My Dyslexia is a memoir by Philip Schultz, who won a Pulitzer Prize for poetry, who didn't realize he suffered from dyslexia until his son was diagnosed with it.
posted by kristi at 10:46 AM on May 8, 2018

Would strongly recommend Ryan Knighton's books:

Cockeyed- A Memoir:

An original coming-of-age story, Cockeyed lights a new path into what we can know about our world through unseeing eyes. At once penetrating and hysterical, this memoir about Ryan Knighton's slow descent into blindness ricochets between black comedy and moving tragedy, providing a rich look into our bodies, our senses, our language, our culture and our fantasies and fears. Among other surprises, Knighton's failing eyesight takes him through warehouse hazings, punk rock nihilism, Korean ESL blues, an island for the blind, a Polish salt mine honeymoon, and the ideal IKEA. Readers will find it hard to put down this wild ride around the world with a wicked blind guide at the wheel.

C’mon Papa: Dispatches from a Dad in the Dark:

You can study the ultrasounds, ask a multitude of questions, and buy stuff-- unimaginable heaps of stuff-- but nothing prepares you for that first year of parenthood’s intensity and confusion. There’s plenty to feel anxious about— from figuring out how to work a diaper to divining why the baby is wailing at three in the morning—and the sleep deprivation only magnifies every challenge.

Now imagine doing all of it blindfolded.

Imagine trying to see your child through the tiniest sliver of sight you have left in your right eye. Imagine going for a walk in the chaotic streets of Vancouver with a three-month-old strapped to your chest, hoping you don’t go barreling into a pole, or worse.

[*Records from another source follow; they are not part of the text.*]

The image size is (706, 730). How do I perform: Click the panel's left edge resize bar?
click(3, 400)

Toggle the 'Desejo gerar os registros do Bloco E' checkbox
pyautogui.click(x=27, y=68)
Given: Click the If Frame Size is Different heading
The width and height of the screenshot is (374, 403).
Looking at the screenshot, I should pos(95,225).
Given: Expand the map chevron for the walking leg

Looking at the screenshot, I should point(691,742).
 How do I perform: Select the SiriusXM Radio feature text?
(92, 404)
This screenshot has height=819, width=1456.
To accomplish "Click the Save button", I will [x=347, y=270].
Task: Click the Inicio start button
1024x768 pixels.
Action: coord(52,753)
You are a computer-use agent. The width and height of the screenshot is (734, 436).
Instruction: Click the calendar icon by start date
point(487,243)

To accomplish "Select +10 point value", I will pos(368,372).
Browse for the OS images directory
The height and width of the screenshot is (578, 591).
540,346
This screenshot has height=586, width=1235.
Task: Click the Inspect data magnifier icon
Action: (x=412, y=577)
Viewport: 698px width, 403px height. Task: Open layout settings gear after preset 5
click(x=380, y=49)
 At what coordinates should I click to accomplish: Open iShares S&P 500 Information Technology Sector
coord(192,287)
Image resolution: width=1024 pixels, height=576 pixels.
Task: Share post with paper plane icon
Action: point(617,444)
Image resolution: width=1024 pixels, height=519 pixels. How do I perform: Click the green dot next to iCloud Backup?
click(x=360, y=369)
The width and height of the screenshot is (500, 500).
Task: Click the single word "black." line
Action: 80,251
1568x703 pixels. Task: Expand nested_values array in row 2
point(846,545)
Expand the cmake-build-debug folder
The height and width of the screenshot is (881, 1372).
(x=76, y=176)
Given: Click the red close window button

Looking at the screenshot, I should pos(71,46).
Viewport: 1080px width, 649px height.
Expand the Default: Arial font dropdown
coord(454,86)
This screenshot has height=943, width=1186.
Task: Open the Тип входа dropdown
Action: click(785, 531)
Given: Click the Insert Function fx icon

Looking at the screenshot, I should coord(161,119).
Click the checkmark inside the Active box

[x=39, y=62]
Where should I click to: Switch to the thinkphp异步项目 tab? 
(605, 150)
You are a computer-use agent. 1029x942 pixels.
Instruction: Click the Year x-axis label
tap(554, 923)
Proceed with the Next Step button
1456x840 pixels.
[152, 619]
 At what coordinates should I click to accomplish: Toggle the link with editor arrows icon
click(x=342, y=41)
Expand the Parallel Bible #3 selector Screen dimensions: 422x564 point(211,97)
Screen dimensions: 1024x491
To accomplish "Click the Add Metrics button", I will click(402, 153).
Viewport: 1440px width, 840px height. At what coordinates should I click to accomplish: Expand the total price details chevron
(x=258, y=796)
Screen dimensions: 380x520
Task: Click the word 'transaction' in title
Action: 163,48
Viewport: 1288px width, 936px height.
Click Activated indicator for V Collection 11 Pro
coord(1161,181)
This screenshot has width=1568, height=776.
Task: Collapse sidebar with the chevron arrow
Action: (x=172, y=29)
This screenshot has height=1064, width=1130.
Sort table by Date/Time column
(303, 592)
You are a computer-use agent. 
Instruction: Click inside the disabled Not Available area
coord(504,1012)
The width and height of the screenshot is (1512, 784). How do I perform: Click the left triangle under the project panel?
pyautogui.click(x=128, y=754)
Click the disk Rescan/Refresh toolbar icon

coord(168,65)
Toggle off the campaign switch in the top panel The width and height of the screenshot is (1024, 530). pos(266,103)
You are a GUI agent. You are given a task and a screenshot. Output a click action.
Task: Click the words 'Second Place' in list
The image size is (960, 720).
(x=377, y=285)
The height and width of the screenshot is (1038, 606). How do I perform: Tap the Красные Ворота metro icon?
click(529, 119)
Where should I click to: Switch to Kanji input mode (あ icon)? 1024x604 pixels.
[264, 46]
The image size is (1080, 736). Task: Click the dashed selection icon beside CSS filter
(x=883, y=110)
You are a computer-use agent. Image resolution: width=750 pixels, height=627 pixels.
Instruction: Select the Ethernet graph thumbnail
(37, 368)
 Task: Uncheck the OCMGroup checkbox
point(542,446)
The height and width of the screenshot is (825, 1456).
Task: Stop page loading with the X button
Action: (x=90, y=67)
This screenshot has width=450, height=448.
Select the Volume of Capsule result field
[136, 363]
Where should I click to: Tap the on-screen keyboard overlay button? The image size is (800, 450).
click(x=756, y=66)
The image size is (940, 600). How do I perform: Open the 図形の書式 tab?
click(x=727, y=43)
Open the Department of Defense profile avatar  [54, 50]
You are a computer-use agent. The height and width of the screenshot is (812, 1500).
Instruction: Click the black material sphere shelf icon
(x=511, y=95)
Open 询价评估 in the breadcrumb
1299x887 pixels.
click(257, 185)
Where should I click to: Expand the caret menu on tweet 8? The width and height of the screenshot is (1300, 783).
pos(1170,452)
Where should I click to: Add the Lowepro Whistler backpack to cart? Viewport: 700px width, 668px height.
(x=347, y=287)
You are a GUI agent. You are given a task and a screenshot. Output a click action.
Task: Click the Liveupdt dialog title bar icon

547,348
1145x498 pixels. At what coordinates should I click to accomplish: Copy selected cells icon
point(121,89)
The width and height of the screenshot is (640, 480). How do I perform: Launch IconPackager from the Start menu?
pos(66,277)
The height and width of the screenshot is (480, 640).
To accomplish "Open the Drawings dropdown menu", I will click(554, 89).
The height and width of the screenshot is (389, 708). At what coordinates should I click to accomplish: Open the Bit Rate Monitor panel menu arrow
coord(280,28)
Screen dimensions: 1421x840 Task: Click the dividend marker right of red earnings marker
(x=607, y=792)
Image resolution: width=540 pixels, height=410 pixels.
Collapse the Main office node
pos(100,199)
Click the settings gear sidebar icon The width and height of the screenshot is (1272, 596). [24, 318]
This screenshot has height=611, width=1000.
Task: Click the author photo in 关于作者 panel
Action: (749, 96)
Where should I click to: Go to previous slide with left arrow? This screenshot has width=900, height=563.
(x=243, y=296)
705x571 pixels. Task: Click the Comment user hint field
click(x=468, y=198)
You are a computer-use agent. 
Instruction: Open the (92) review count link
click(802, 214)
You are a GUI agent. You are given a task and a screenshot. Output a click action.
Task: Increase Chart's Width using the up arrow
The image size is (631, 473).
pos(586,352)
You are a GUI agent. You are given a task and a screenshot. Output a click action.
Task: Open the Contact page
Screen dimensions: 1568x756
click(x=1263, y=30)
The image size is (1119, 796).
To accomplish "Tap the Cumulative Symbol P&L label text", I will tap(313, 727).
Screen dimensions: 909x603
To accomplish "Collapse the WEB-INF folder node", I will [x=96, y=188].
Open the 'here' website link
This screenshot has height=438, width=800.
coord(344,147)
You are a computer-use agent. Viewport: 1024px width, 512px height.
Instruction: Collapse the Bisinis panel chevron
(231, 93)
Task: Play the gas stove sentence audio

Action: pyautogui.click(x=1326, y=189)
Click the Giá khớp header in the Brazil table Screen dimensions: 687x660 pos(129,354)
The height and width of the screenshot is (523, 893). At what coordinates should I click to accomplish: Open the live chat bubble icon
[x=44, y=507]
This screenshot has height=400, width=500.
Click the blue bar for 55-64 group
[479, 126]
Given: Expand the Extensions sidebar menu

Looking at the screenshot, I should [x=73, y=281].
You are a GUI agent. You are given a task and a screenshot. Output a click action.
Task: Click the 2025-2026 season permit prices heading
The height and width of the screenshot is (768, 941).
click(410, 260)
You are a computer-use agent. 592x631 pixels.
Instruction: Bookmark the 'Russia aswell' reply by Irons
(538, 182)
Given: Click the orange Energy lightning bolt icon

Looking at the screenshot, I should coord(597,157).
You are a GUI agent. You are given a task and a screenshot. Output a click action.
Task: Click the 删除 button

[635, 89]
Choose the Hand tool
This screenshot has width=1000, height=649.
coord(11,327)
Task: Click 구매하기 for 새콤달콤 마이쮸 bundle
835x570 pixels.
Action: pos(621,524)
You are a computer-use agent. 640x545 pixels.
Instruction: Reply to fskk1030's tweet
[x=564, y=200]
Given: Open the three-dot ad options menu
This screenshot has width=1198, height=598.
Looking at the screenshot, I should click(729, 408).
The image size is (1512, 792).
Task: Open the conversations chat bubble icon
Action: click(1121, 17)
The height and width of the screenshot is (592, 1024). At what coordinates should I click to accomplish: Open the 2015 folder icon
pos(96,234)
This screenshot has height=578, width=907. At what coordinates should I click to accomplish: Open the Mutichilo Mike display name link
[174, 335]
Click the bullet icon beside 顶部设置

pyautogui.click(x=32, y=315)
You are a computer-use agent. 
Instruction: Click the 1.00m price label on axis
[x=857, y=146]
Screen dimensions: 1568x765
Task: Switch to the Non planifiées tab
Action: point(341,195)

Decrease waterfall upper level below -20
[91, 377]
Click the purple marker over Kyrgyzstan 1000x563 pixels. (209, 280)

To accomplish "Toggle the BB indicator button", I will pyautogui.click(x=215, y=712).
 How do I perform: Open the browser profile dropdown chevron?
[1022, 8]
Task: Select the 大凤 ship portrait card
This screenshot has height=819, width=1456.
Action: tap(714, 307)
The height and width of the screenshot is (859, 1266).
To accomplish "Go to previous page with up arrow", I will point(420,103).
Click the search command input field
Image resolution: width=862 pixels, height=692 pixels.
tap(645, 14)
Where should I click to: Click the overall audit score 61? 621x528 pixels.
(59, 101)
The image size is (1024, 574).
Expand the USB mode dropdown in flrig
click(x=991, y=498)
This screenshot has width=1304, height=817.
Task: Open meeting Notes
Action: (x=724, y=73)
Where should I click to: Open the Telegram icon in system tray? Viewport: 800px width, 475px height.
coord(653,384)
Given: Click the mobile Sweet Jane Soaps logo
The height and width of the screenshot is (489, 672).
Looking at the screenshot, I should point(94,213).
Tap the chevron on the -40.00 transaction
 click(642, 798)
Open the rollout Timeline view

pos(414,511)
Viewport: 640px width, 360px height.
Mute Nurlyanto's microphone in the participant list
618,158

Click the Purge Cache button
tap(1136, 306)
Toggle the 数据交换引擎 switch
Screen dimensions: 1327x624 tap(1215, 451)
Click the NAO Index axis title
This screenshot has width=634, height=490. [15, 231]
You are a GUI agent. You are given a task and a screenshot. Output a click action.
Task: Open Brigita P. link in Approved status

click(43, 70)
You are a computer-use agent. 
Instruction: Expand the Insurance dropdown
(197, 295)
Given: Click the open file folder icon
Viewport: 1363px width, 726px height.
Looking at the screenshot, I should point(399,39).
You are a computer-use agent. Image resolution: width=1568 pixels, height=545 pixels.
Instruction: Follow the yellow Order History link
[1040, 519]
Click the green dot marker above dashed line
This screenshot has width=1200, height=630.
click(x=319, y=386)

Imagine the baby silently toddling away and your only hope is she will respond to your calls. If you can imagine this, you will begin to see fatherhood as Ryan Knighton sees it, or, more accurately, doesn’t see it.

Here's a This American Life segment with Ryan Knighton.
posted by mandolin conspiracy at 4:57 PM on May 8, 2018

Oh! And! Stephen Kuusisto's memoirs:

Planet of the Blind, which is quite good. He's also a poet (and professor thereof) by trade. He's a great writer.

Speaking of his poetry, there's also Letters to Borges.

And Have Dog, Will Travel, which is new.